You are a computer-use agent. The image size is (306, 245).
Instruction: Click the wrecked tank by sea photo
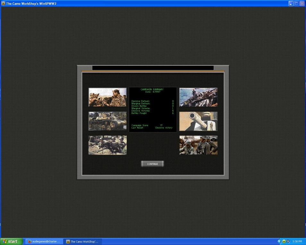[198, 97]
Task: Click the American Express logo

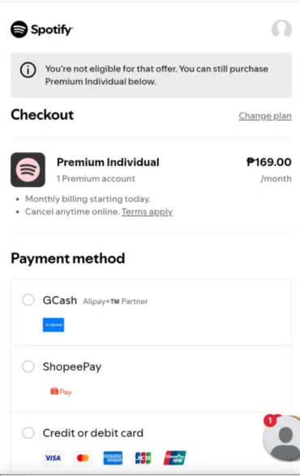Action: point(113,458)
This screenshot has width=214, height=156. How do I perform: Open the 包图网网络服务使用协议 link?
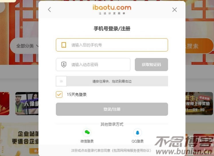(x=132, y=151)
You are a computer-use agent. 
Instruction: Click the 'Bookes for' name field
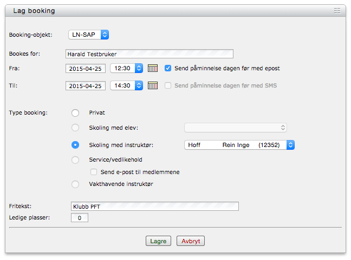148,54
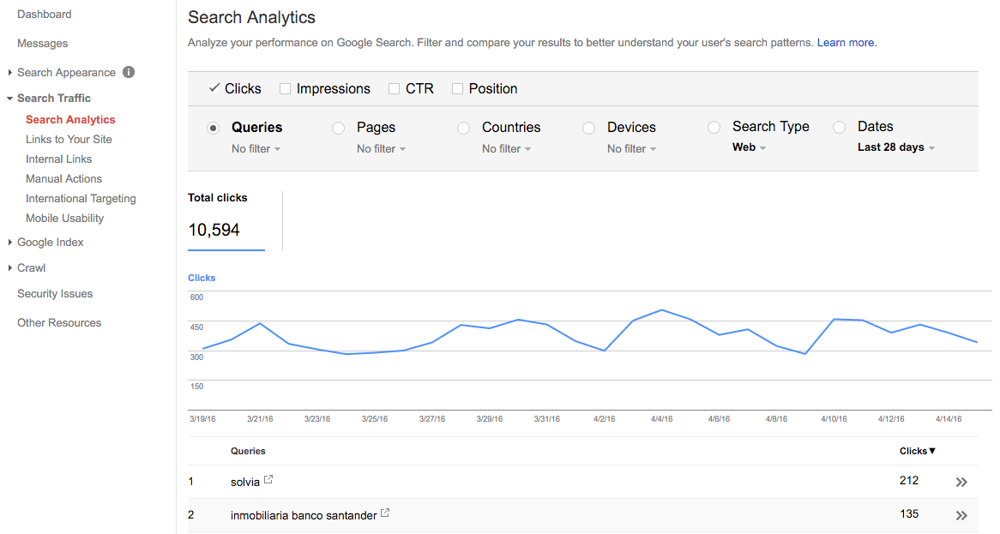
Task: Select the Countries dimension
Action: point(463,127)
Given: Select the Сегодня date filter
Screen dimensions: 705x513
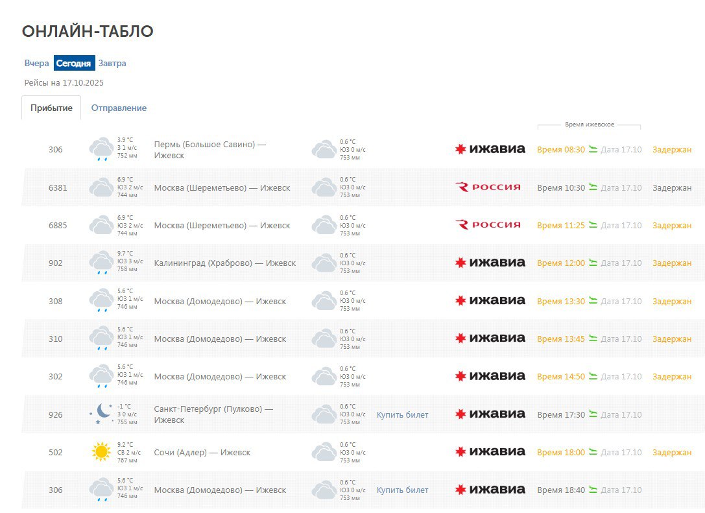Looking at the screenshot, I should (73, 63).
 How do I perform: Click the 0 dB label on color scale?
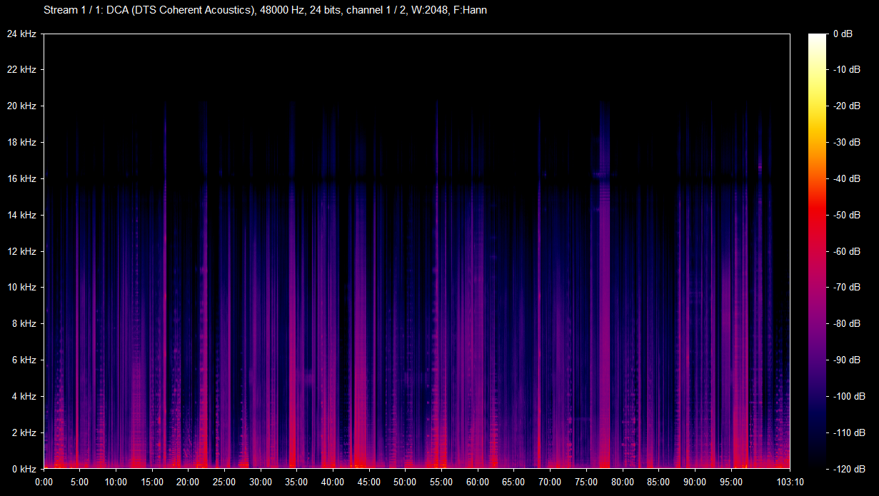pos(843,34)
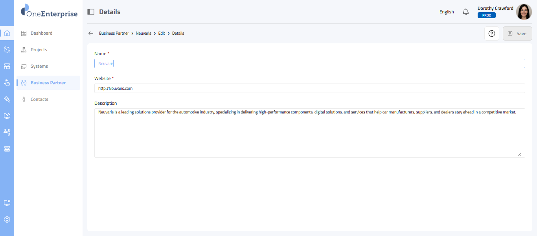Image resolution: width=537 pixels, height=236 pixels.
Task: Open Projects in the side menu
Action: [39, 50]
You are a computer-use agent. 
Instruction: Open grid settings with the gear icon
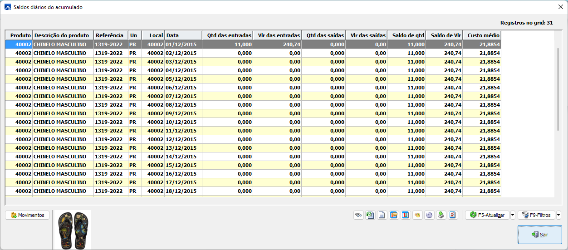[x=429, y=215]
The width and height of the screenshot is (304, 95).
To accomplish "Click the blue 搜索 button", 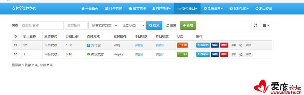I will (x=154, y=25).
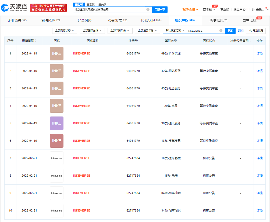Expand the all trademark status dropdown
This screenshot has width=270, height=222.
pos(65,31)
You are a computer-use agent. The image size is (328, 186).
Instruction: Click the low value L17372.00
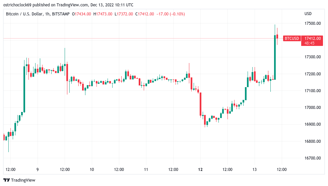click(x=124, y=14)
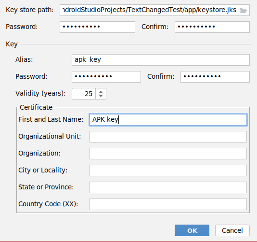
Task: Focus the key Password field
Action: (106, 77)
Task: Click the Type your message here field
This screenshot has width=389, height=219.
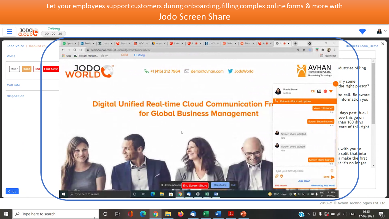Action: [x=301, y=171]
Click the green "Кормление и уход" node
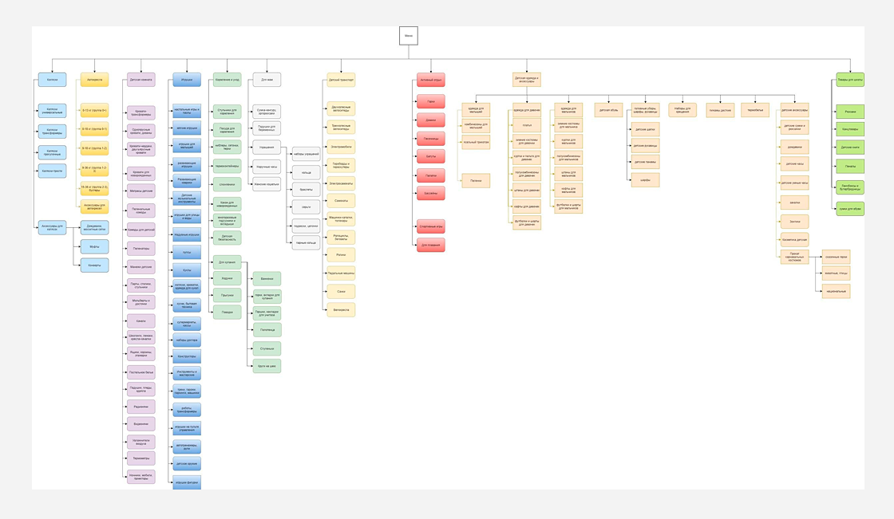The height and width of the screenshot is (519, 894). pyautogui.click(x=227, y=80)
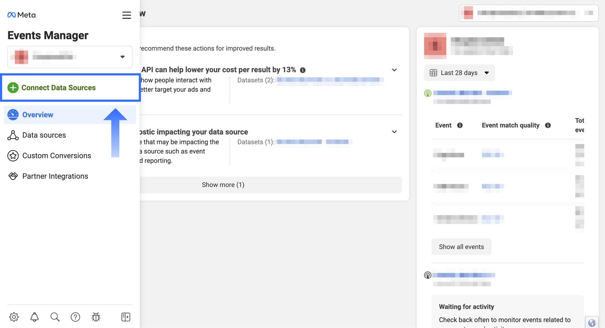Open the settings gear icon
This screenshot has width=605, height=328.
(x=14, y=317)
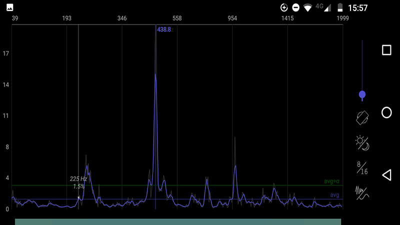
Task: Tap the 15:57 clock in status bar
Action: tap(358, 8)
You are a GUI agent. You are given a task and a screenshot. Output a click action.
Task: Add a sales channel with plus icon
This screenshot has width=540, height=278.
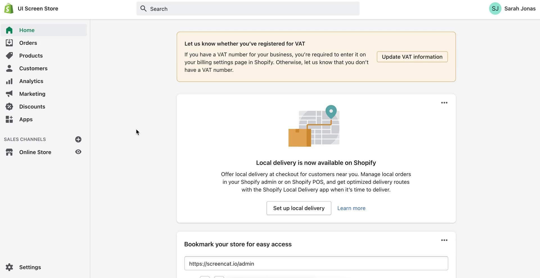point(78,139)
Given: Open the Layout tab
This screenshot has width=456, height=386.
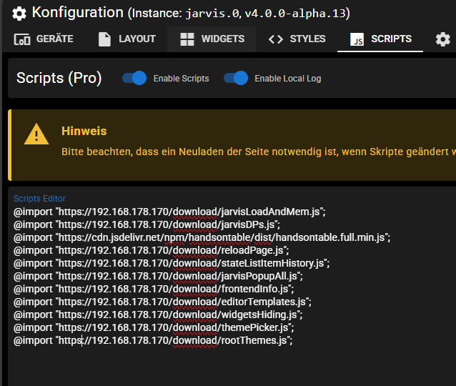Looking at the screenshot, I should pos(134,39).
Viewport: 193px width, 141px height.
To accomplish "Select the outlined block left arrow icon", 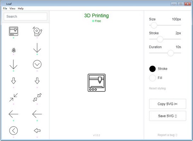I will 37,130.
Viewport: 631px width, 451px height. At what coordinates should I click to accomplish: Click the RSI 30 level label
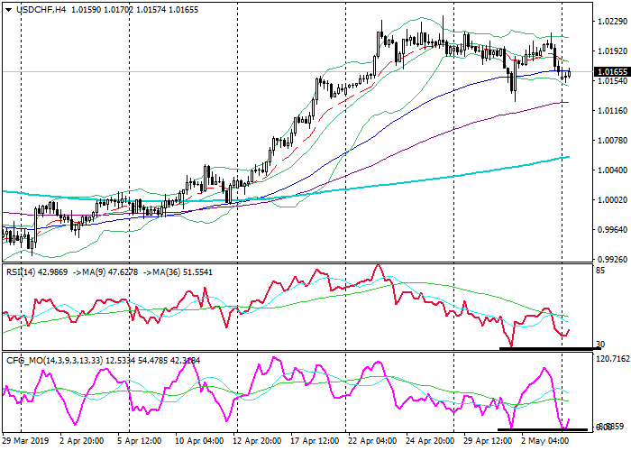click(600, 345)
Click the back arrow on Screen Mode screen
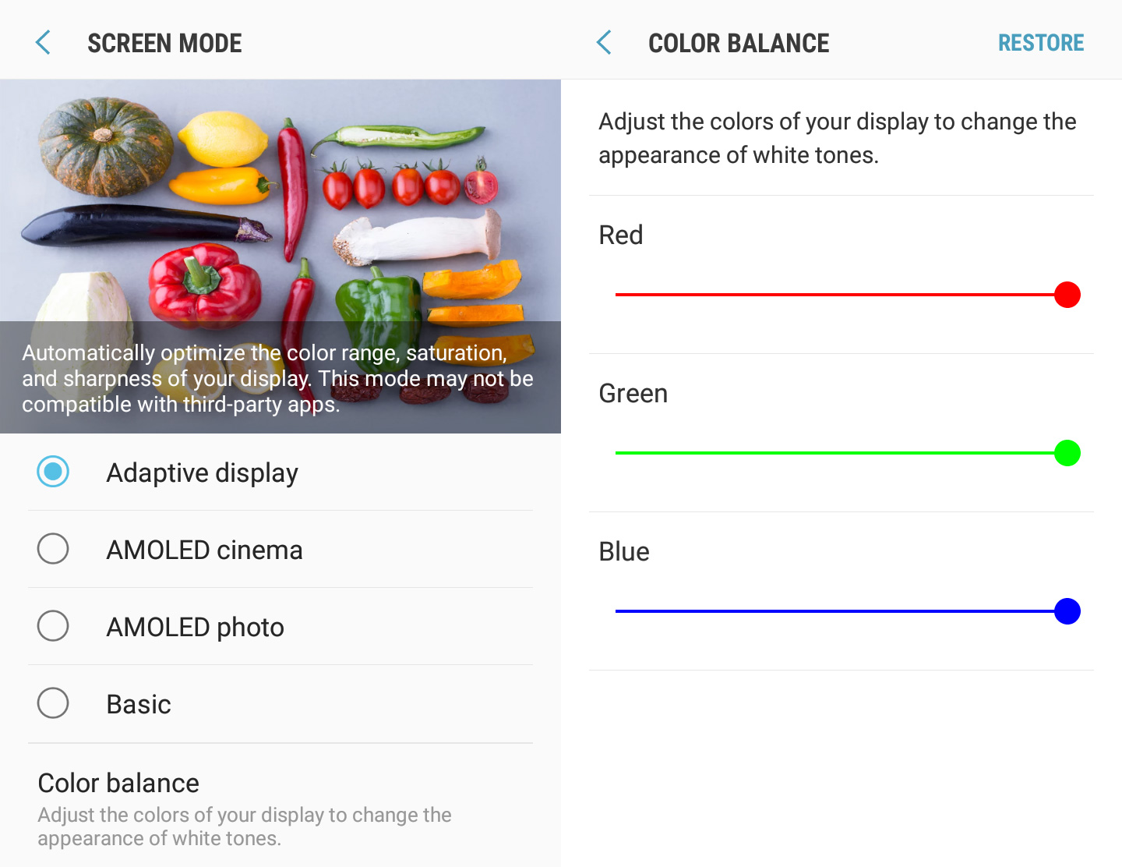The image size is (1122, 867). click(x=43, y=43)
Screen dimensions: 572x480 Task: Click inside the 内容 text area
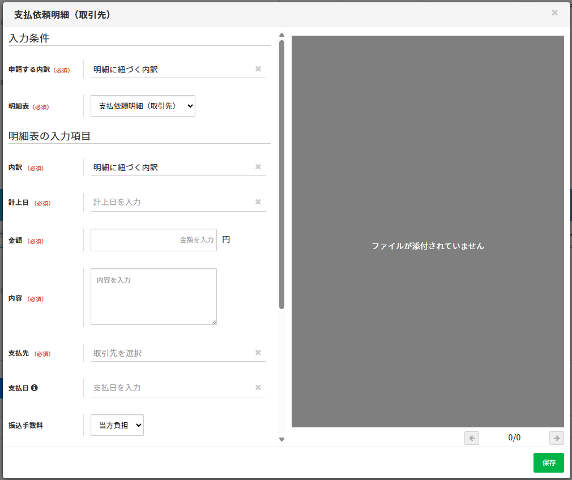pyautogui.click(x=153, y=296)
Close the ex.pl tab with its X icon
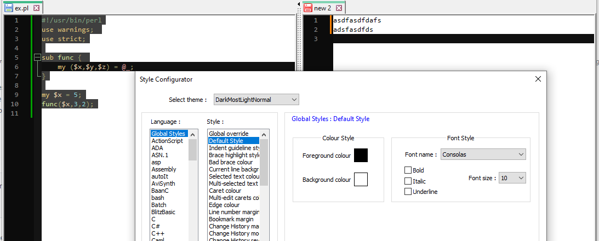The image size is (599, 241). pyautogui.click(x=36, y=8)
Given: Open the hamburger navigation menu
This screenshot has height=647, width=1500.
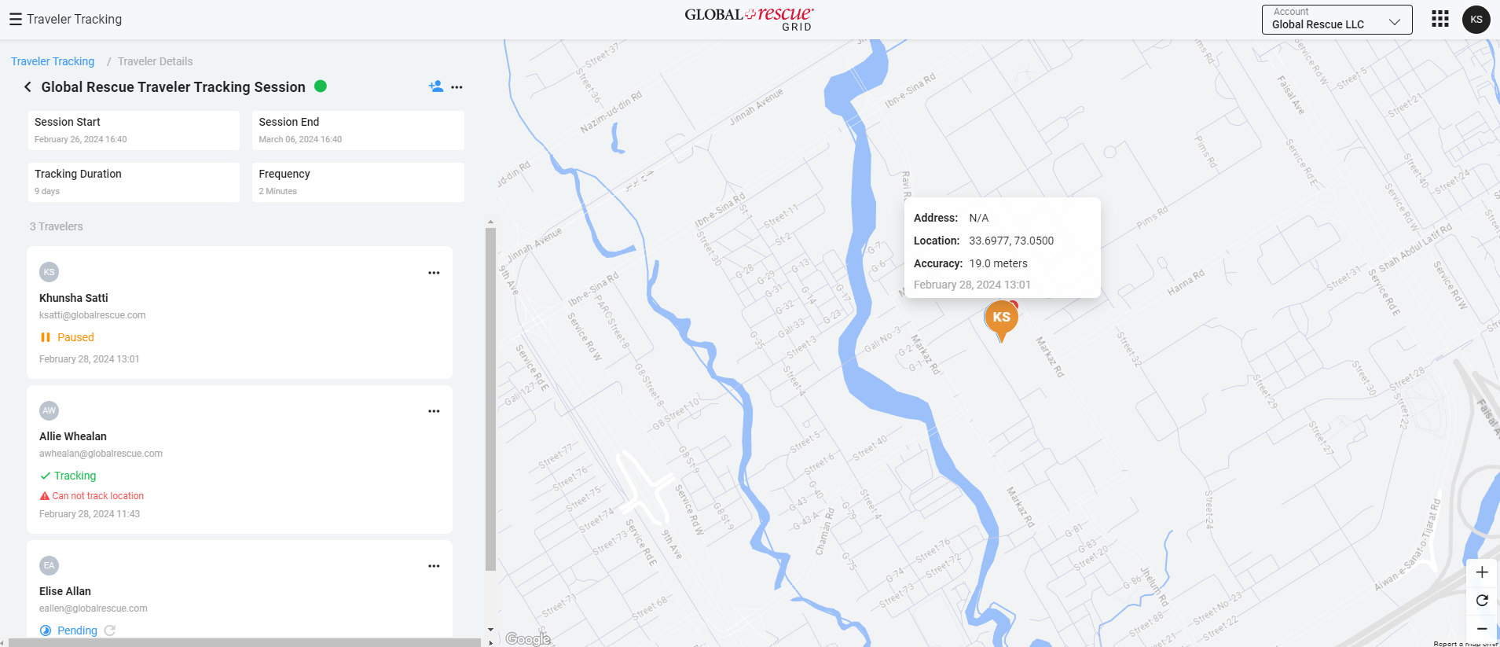Looking at the screenshot, I should click(15, 20).
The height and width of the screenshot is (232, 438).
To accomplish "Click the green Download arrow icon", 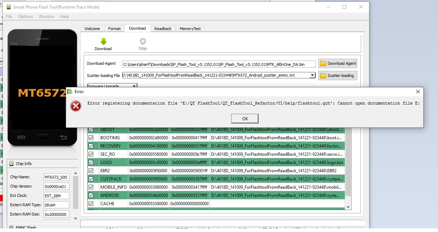I will point(103,41).
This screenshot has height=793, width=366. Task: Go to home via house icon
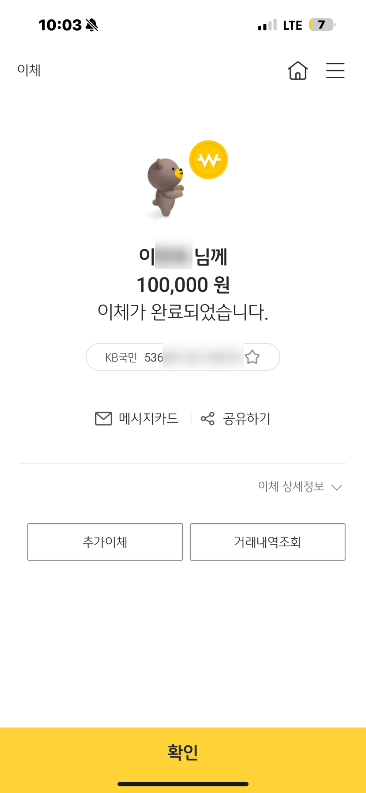click(298, 70)
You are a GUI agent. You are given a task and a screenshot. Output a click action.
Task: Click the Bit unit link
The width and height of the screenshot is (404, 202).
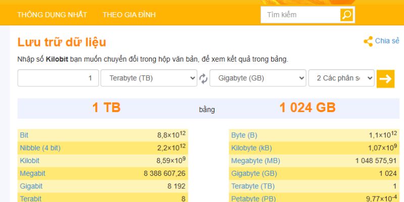pyautogui.click(x=24, y=135)
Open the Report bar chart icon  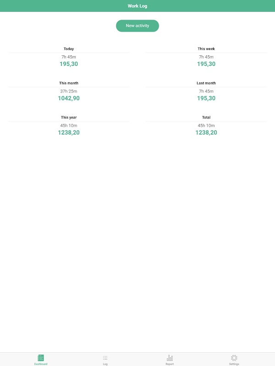tap(170, 358)
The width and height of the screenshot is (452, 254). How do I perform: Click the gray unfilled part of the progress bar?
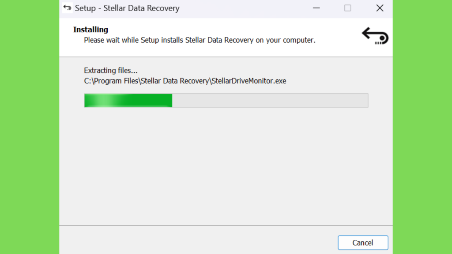[270, 101]
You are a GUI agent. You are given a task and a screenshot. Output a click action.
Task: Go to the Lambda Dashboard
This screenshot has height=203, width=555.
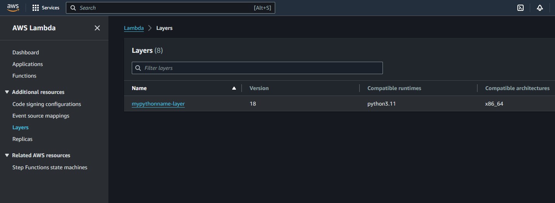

Your instructions
Copy nothing but the lines from the first one in the listing through the line with "The width and height of the screenshot is (304, 95).", and omit the pictures.

Expected answer
You are a computer-use agent. The image size is (306, 245).
Instruction: Click the wrecked tank by sea photo
[198, 97]
Task: Click the American Express logo

Action: point(113,458)
This screenshot has width=214, height=156. How do I perform: Open the 包图网网络服务使用协议 link?
(x=132, y=151)
You are a computer-use agent. 
Instruction: Click the 'Bookes for' name field
148,54
Task: Select the Countries dimension
Action: point(463,127)
Given: Select the Сегодня date filter
Screen dimensions: 705x513
Looking at the screenshot, I should (73, 63).
 How do I perform: Click the 0 dB label on color scale?
pos(843,34)
Image resolution: width=537 pixels, height=236 pixels.
Task: Open Projects in the side menu
Action: [39, 50]
You are a computer-use agent. 
Instruction: Open grid settings with the gear icon
[x=429, y=215]
The width and height of the screenshot is (304, 95).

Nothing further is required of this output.